Governance (Finally) Grows Up | Article

Graduation hats being thrown in the airOutsourcing processes are well-established and well-embedded in today’s organizations. That’s because the history of outsourcing is fairly rich — some global airlines like British Airways were outsourcing their business processes to companies in New Delhi in the 1980s. Yet, there isn’t a CIO around who won’t have a disaster story to narrate on their outsourcing experience. Ask, “Have you been unhappy with your outsourcing partner in the last 6 months?” at an outsourcing conference and watch a majority of the hands go up. Reason? Outsourcing may have become a business inevitability, but the methods to manage outsourcing relationships have lagged.

At the core of the problem is the lack of effective governance. Service providers who have been crafting contracts around SLAs are discovering this the tough way. According to the Financial Times, lack of management is central to the problems with multiple sourcing. The publication reported that 84 percent of companies do not have what they regard as a mature governance model.

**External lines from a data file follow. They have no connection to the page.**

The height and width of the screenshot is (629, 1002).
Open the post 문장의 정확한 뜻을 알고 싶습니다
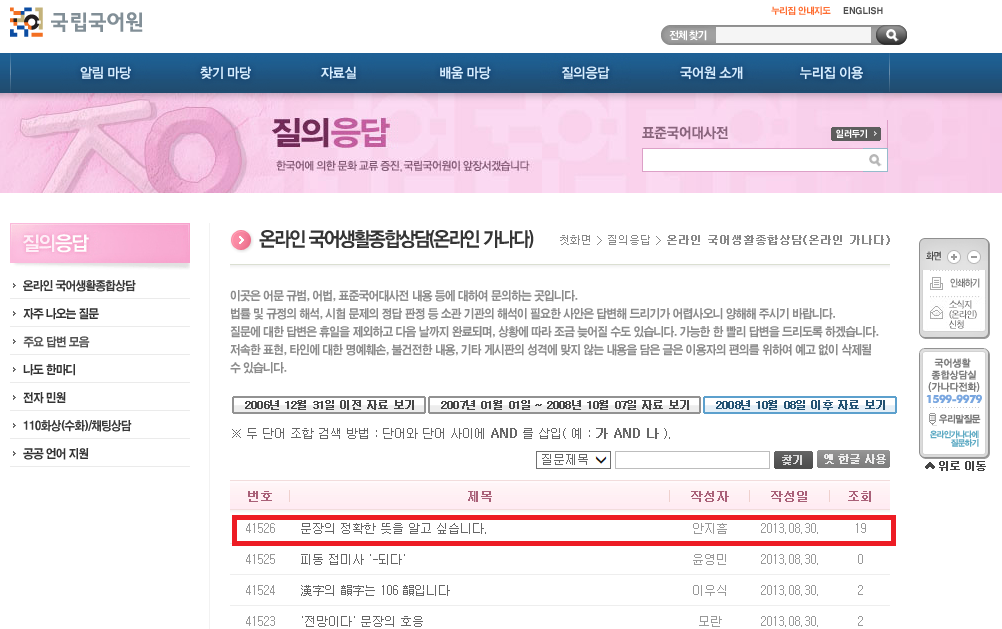393,528
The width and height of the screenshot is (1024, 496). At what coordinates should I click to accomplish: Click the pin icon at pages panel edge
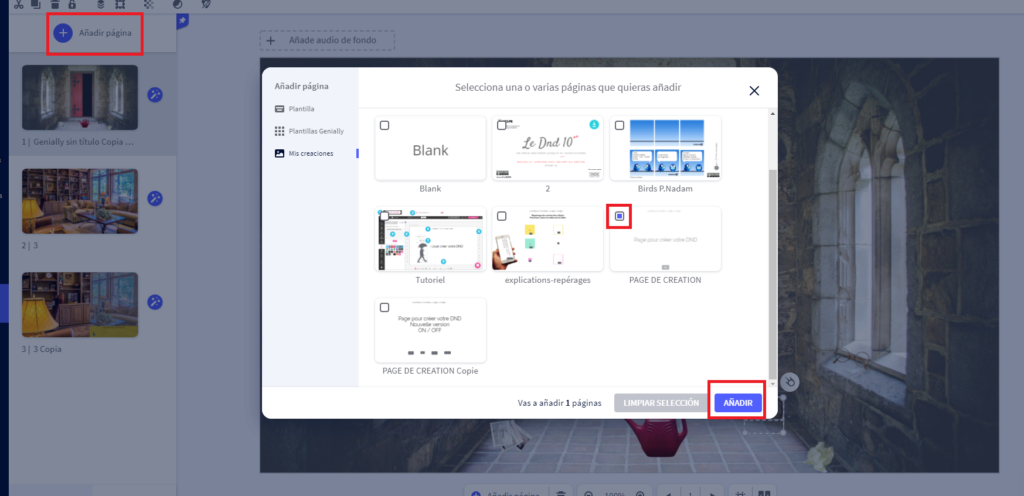(183, 21)
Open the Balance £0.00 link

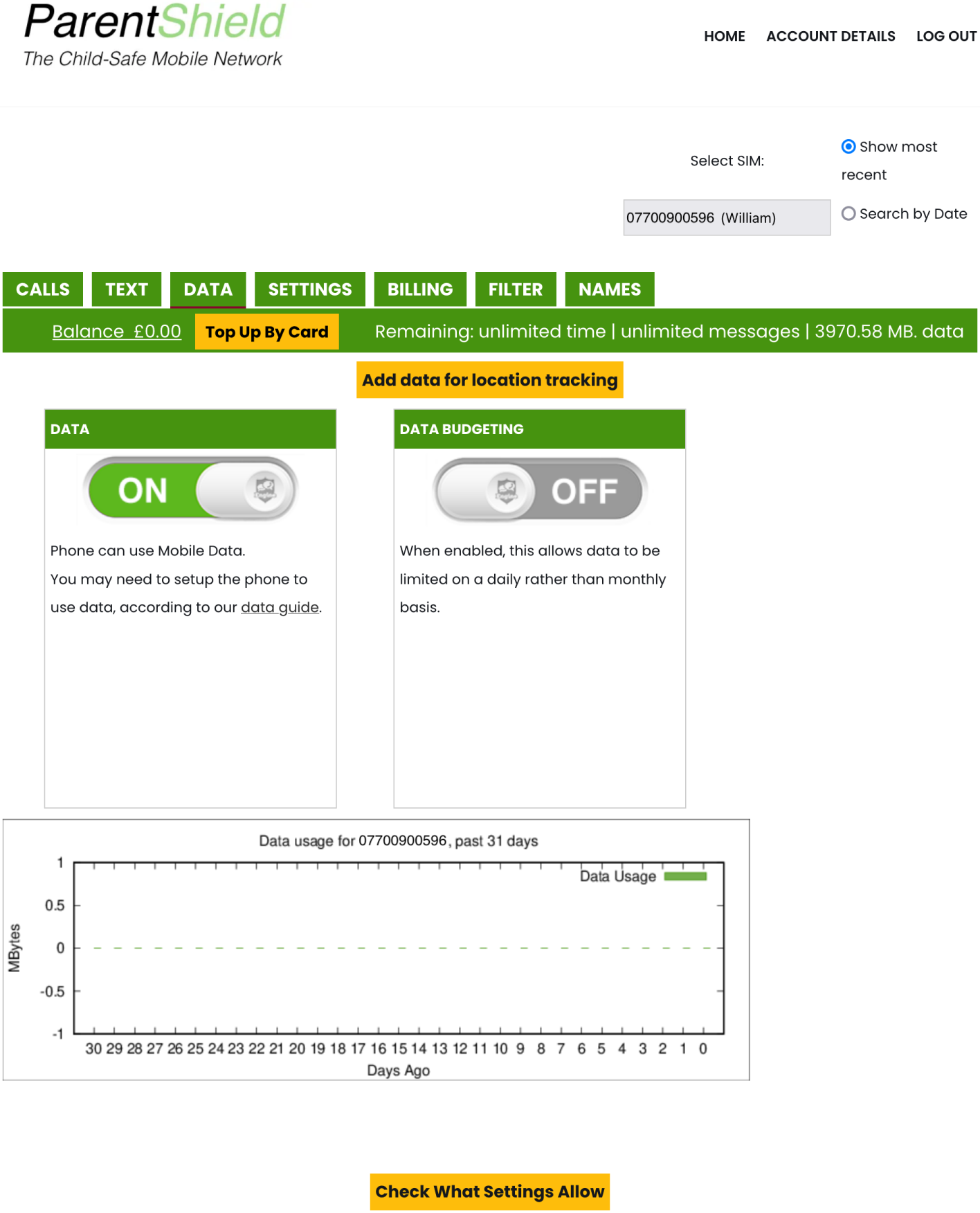[x=116, y=332]
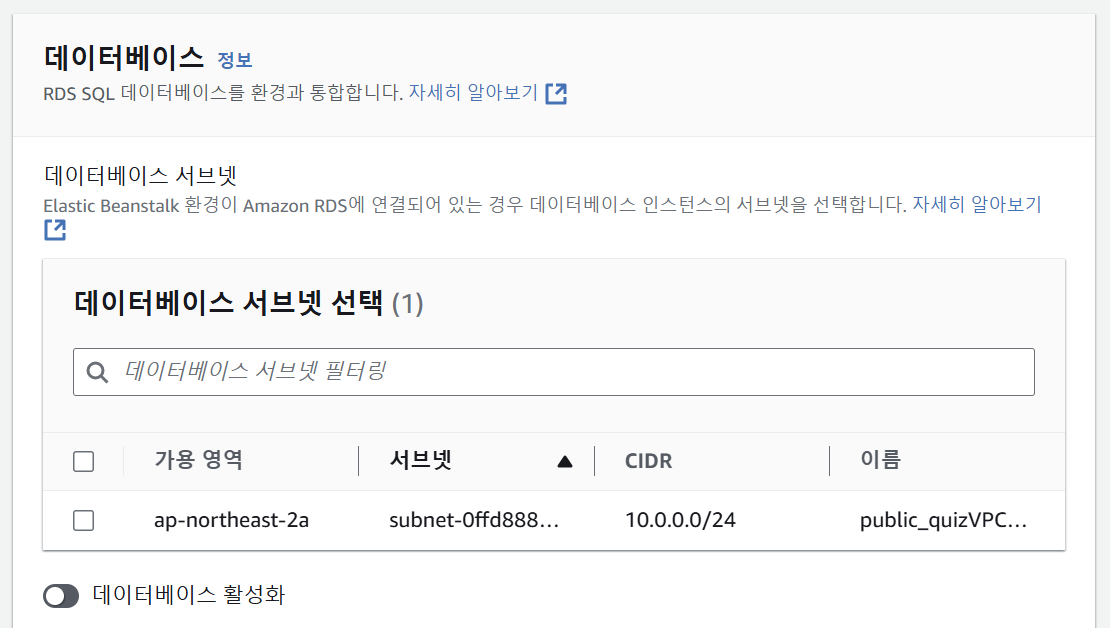The width and height of the screenshot is (1110, 628).
Task: Open the 정보 info link next to 데이터베이스
Action: click(x=235, y=60)
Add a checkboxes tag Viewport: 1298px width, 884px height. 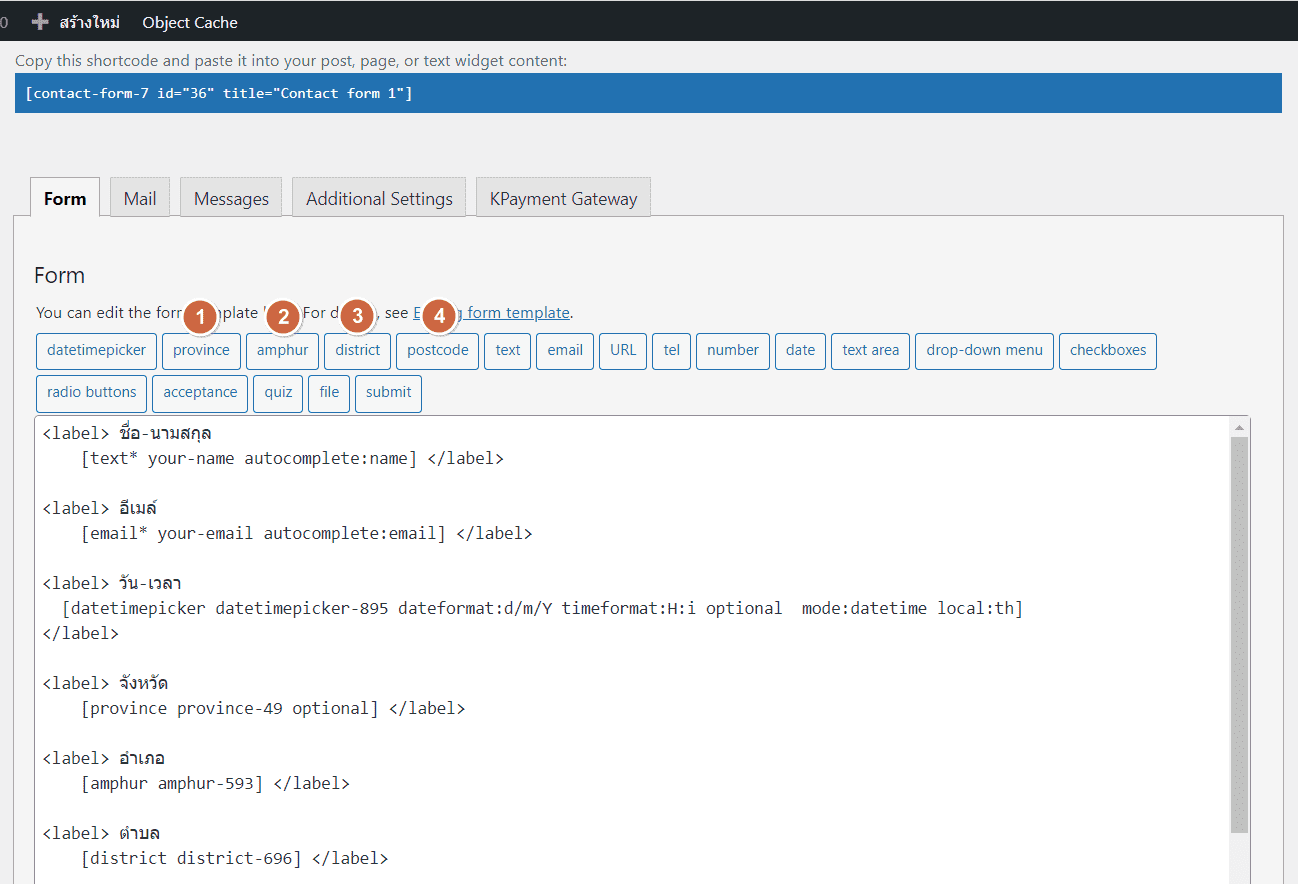pos(1107,351)
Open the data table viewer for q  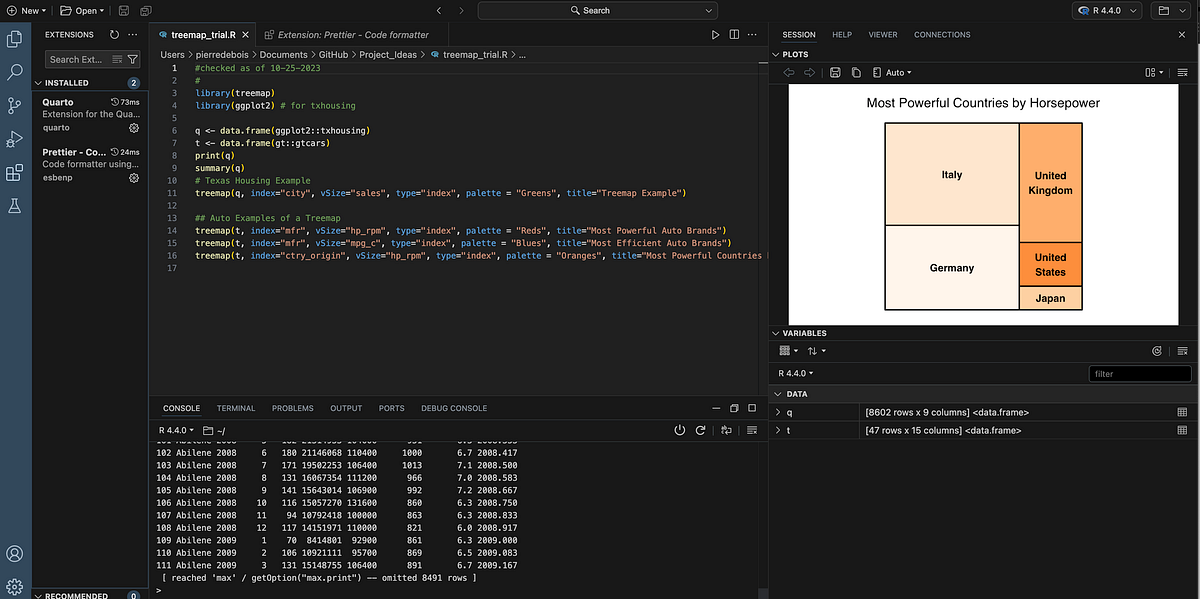1182,412
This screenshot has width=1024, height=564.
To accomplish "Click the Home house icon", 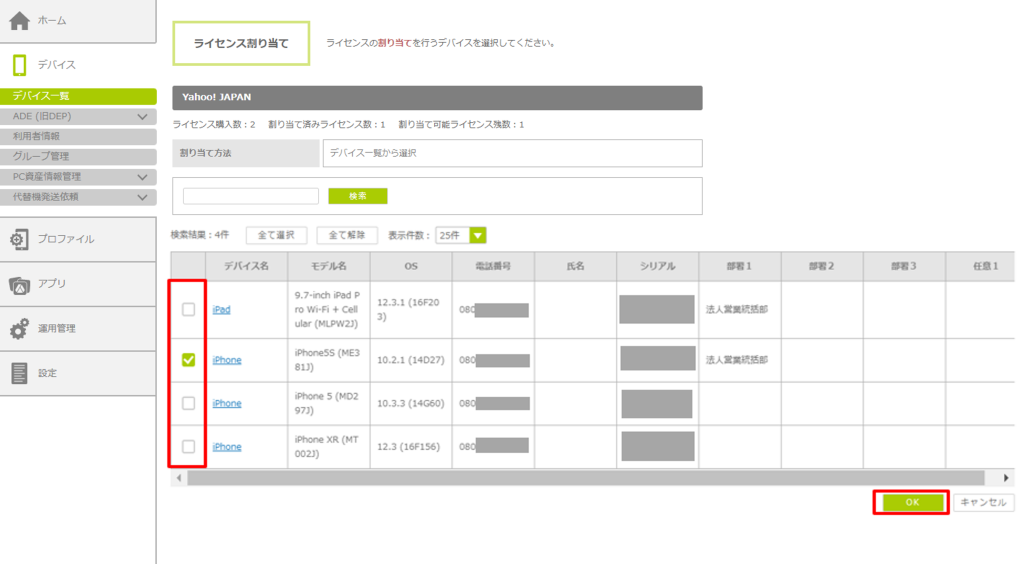I will tap(19, 21).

Sourcing Governance—the key to success

“Sourcing Governance is a key for success in outsourcing contracts,” says Sharad Heda, President, India and the Middle East for Microland, a Bangalore-based pioneer in the technology outsourcing space. The efforts put in by both the service provider and the client is extremely high during the pre-contract stage which is typically 3 to 6 months for any medium sized deal. But the same is not true during the steady state period which is typically 3 to 5 years. This is the period when value is expected to be delivered.  Heda says that the churn witnessed in a large number of contracts much before the end of the term is a reflection of the lack of effective governance.  Weak governance—one based on perception rather than data —has a significant impact on invoice clearance, leading to a deteriorating overall relationship, which in turn impacts quality.

What’s to be blamed? Amongst the leading issues is post-contract relationship management. As an example, there could be very little clarity on who in the client’s organization can make new service requests and how those requests are to be managed. What is the documentation required for a new service request? What are the tools that must be used for documentation, approval, costing, initiation and reporting of the service? How are emergency service requests managed? What constitutes an emergency? Most service contracts don’t capture these needs – and neither are they supposed to. Rather, governance processes must address these needs. Instead, most organizations end up treating the service contract as a service manual.

The Rise of objective-led, fact-based governance models

It’s not surprising that a number of service providers are asking clients to build robust governance mechanism. Even service providers are waking up to the need. Service providers, says Heda, are increasingly proposing structured, objective-led, fact-based governance models to clients and ensuring these are well documented during the contracting phase itself. As an example, Microland is proposing Business Outcome Based engagement models rather than Input or Output based pricing models. In addition, service providers are asking clients to agree on a governance process that includes SLA calculations, reporting requirements, invoice clearance process, documentation required, clarity in obligations and deliverables, new service requests, emergency requests, etc.

So what is the future of the standard-issue SLA model? That’s dying. It is no longer viable. IT infrastructure and application availability is a given. CIOs are now moving on. Their new goals and deliverables include:

  • Enhancing end-user customer experience
  • Drive innovation through partnerships
  • More for less – Re-invest savings into significant technology advancement to help business achieve competitive advantage
  • Variabilize the total operations expense and link the same to key business KPIs

The challenge is for service providers appreciate and understand these business objectives. They must become KPI focused. As Heda observes, “Meeting Infra and Apps SLAs are now seen only as `means to an end’ and not the end itself.”

For service providers this is not an easy shift. They must move from a commoditized transaction (driven by a SLA-centric contract) to a trusted partner (driven by a robust governance model) that delivers innovation and business outcomes. We’ve seen service providers fail when it comes to working outside SLA driven parameters.

Can service providers adjust to emerging business needs and bring strong governance practices to the table? How can they demonstrate to customers that they have governance practices that are as mature as their traditional SLA-driven practices?